Although force feeding is now frowned upon by the government, old habits die hard in remote areas of the country. Some young girls spend hours each day in the stifling heat, forced to stuff themselves with couscous and high-fat camel's milk. Vomiting only leads to another helping of food.
Even in Mauritania's more progressive cities, some women are willing to do anything for a fuller figure, including buying black-market drugs meant for animals.

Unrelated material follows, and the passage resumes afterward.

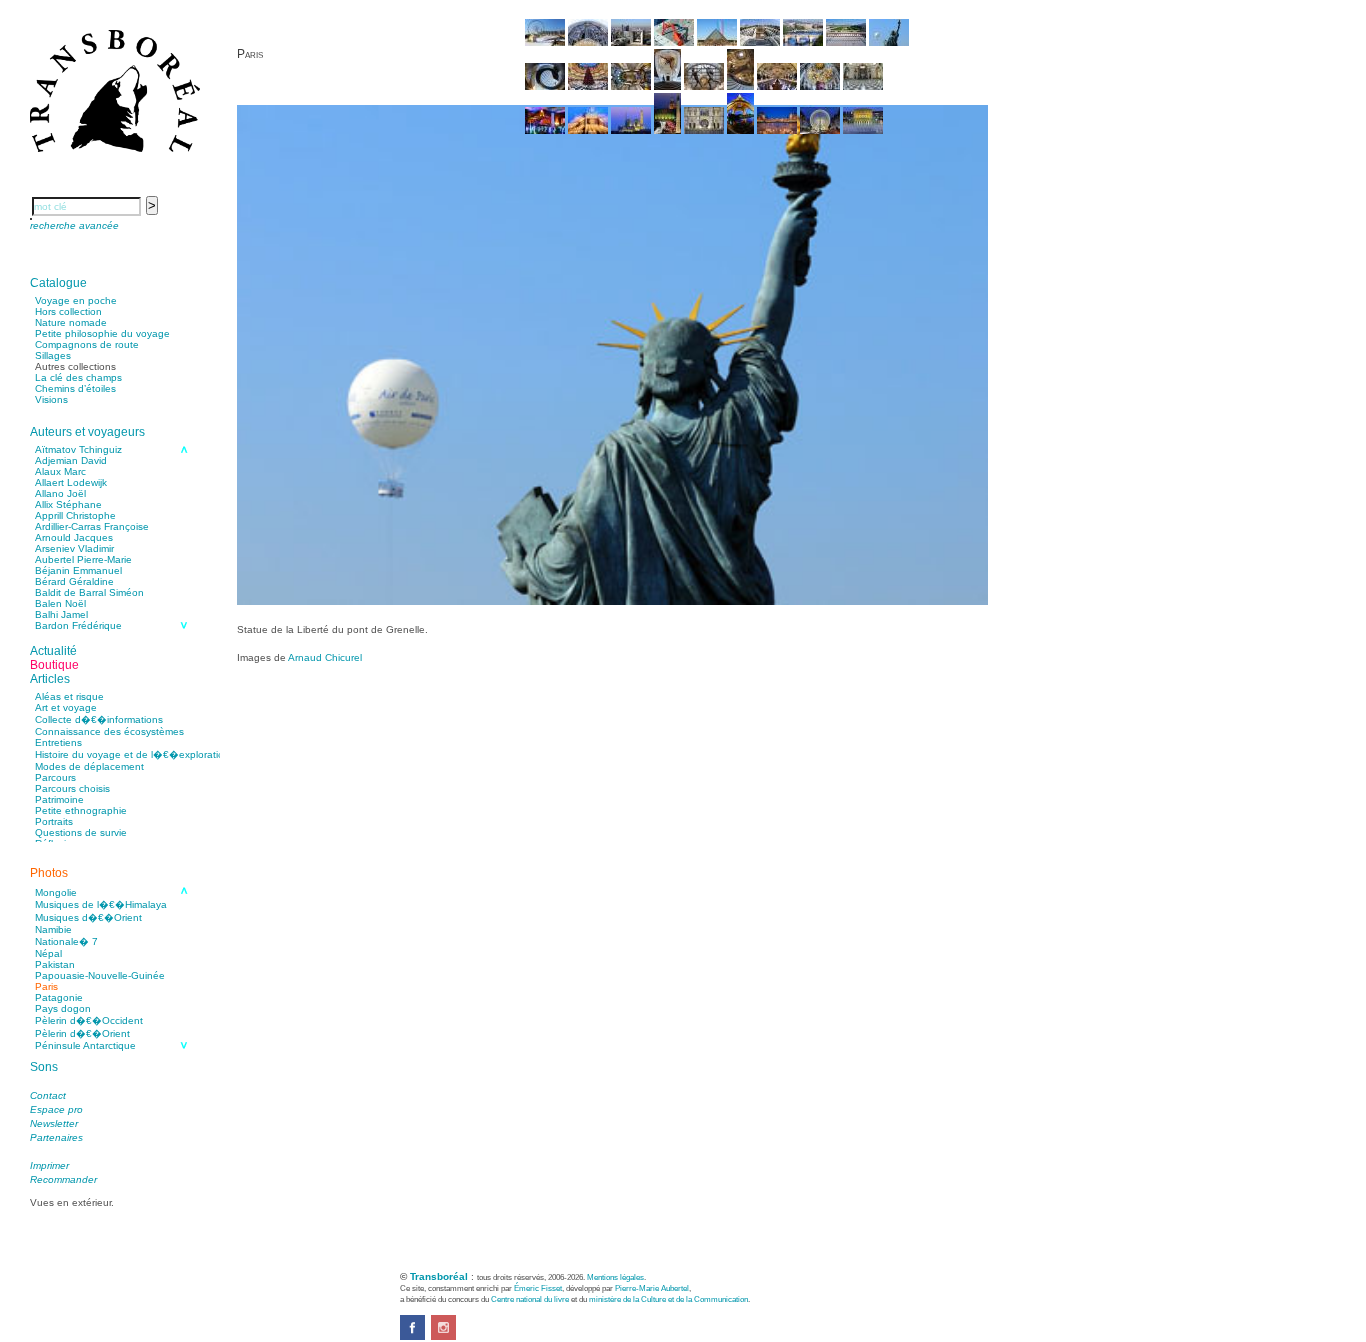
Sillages (53, 355)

Houda, a woman who grew up in Mauritania, says her father is a doctor who sees the negative effects of the country's big idea of beauty. "My father deals every day with women with serious, serious health issues such as high blood pressure," she says. Even though the problems associated with obesity, like high blood pressure, heart disease and diabetes are prevalent, Houda says that doesn't deter women from wanting a big body. "When you're skinny, you're even considered as sick or there's something wrong with you," she says. "Women that are fat, they're really happy."
Thick ankles, plump arms and a big butt are considered the most beautiful parts of a woman, Houda says. And don't worry if you have a few stretch marks—the men in Mauritania love 'em!
Not only are extra pounds considered sexy—Houda says being divorced will win you extra points with the men too! "In Mauritania, you just get divorced and there's a feast, a party—and the more you get divorced, the more you're seductive," Houda says. "That means that a lot of men want to be with you."
"So if you are divorced with stretch marks and a big butt, Mauritania is calling your name!" Oprah jokes.
Paris, the City of Lovers, knows a thing or two about sexiness. And for Parisians, slender is sexy. Stephanie grew up in St. Pierre and Miquelon, a French island off the coast of Canada and now lives in Paris. "I've fortunately lost a bit of weight recently, but I used to have a hard time finding clothing in Paris stores because they go up to size 12," she says.
Stephanie says the goal of most Parisian women is to look effortlessly chic. "For French women, being beautiful is all about being elegant but in a natural, very subtle way." But how do French women get this je nais se quoi? "French women don't like to admit it, but, in fact, they spend a lot of time and money on beauty products for every part of their body," Stephanie says.
Watch Stephanie's report on Parisian sex appeal.
Once the body is perfectly moisturized and the complexion is flawless, Stephanie says the next step to sexiness is lingerie. "It's all about feeling good from the inside," she says.
In France, Stephanie says women look forward to getting older—turning 60 is sexy! At the same time, Stephanie says women keep up appearances and stay slim, trim and well groomed as they age. "French women feel entitled to be sexy and desirable all along their lives," she says. "It's a lot of work, but they feel entitled to it."